Table 2 displays 6MWT data. Compared to patients with HFrEF, those with HFpEF exhibited poorer functional capacity at admission, as assessed by 6MWD. In the overall cohort, the SMD for change in 6MWD between HFpEF and HFrEF was −0.12 and that between HFmrEF and HFrEF −0.16, indicating that the magnitude of the effect was small. In the subgroup of patients who walked <300 m on admission 6MWT, the SMD for change in 6MWD between HFpEF and HFrEF was −0.37 and that between HFmrEF and HFrEF −0.30, indicating that the magnitude of the effect was medium.
Table 2Six-minute walking test data stratified by ejection fraction.

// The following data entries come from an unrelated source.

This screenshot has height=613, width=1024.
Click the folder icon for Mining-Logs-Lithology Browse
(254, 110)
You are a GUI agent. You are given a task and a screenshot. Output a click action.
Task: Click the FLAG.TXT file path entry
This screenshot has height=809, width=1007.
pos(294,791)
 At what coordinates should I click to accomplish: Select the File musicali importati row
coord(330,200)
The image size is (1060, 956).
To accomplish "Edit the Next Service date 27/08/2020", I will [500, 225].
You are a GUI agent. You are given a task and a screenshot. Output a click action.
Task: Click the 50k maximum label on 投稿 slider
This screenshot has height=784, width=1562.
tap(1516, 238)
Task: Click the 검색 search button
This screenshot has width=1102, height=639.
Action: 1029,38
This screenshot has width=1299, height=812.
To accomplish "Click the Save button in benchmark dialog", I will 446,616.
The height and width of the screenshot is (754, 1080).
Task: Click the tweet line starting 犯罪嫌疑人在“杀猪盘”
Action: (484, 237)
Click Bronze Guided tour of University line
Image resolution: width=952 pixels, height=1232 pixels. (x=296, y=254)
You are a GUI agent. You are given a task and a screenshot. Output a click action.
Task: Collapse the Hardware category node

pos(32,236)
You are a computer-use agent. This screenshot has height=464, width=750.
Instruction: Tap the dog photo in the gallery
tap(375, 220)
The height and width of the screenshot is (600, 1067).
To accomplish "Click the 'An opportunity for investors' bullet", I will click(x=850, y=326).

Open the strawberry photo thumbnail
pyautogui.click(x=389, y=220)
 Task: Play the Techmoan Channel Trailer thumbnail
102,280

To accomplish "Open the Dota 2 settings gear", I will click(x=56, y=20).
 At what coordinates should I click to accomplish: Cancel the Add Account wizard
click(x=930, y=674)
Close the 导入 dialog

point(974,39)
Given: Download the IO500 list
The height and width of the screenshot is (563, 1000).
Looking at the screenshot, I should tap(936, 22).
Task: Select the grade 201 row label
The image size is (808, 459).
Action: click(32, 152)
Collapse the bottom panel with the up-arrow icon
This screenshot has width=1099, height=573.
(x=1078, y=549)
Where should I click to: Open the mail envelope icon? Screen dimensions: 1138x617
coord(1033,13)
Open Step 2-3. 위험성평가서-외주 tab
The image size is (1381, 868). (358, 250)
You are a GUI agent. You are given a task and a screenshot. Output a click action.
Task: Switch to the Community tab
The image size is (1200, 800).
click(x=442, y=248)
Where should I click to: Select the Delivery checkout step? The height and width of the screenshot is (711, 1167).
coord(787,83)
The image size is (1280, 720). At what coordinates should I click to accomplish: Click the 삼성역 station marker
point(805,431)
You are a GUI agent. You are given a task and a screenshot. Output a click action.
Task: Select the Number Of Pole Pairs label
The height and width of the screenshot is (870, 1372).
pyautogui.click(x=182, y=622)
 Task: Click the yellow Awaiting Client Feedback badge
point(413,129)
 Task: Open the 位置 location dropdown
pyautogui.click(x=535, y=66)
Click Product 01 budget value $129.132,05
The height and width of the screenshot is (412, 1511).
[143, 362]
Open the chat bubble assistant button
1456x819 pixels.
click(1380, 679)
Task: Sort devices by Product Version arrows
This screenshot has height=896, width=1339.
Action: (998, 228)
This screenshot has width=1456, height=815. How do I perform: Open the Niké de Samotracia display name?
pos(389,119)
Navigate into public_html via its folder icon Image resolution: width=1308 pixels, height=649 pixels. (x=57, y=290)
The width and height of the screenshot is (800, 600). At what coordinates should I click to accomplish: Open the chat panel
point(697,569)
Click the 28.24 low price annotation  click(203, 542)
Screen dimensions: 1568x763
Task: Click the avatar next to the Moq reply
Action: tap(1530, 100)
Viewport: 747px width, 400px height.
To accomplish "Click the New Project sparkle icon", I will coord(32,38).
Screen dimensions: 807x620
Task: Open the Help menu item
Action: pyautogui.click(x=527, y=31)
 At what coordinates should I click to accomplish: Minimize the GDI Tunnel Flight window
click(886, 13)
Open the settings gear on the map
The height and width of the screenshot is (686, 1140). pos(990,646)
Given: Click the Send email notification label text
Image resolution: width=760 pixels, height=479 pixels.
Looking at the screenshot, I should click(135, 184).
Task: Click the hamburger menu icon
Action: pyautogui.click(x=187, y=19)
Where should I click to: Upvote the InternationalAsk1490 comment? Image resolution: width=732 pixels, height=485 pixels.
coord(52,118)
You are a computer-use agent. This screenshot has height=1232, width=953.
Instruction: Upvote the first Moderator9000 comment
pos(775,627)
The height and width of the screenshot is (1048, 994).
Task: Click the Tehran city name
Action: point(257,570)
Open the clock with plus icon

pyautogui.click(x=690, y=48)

One hundred sixty-nine (44.6%) patients with HFpEF, 110 (46.4%) with HFmrEF, and 564 (48.3%) with HFrEF achieved an increase in 6MWD >50 m from admission to discharge (p=0.439). In these patients, 6MWD increased by 101±46 m, 93±42 m, and 107±50 m, respectively (p=0.018).
Compared to patients with HFrEF, the crude OR of achieving an increase in 6MWD >50 m was 0.86 (95 CI 0.68-1.09; p=0.211) for patients with HFpEF and 0.93 (95% CI 0.70-1.23; p=0.599) for those with HFmrEF. After full adjustment, the ORs were 0.95 (95% CI 0.71-1.24; p=0.648) and 1.04 (95% CI 0.77-1.41; p=0.769, respectively.
3.4 Increase in 6MWD to 300 m or more
A significantly lower proportion of patients with HFpEF or HFmrEF achieved an increase in 6MWD at discharge to 300 m or more, compared to patients with HFrEF (30.4% and 29.5% vs 48.6%, respectively; p<0.001). In these patients, 6MWD increased by 112±62 m, 114±66 m, and 123±68 m (p=0.423), respectively.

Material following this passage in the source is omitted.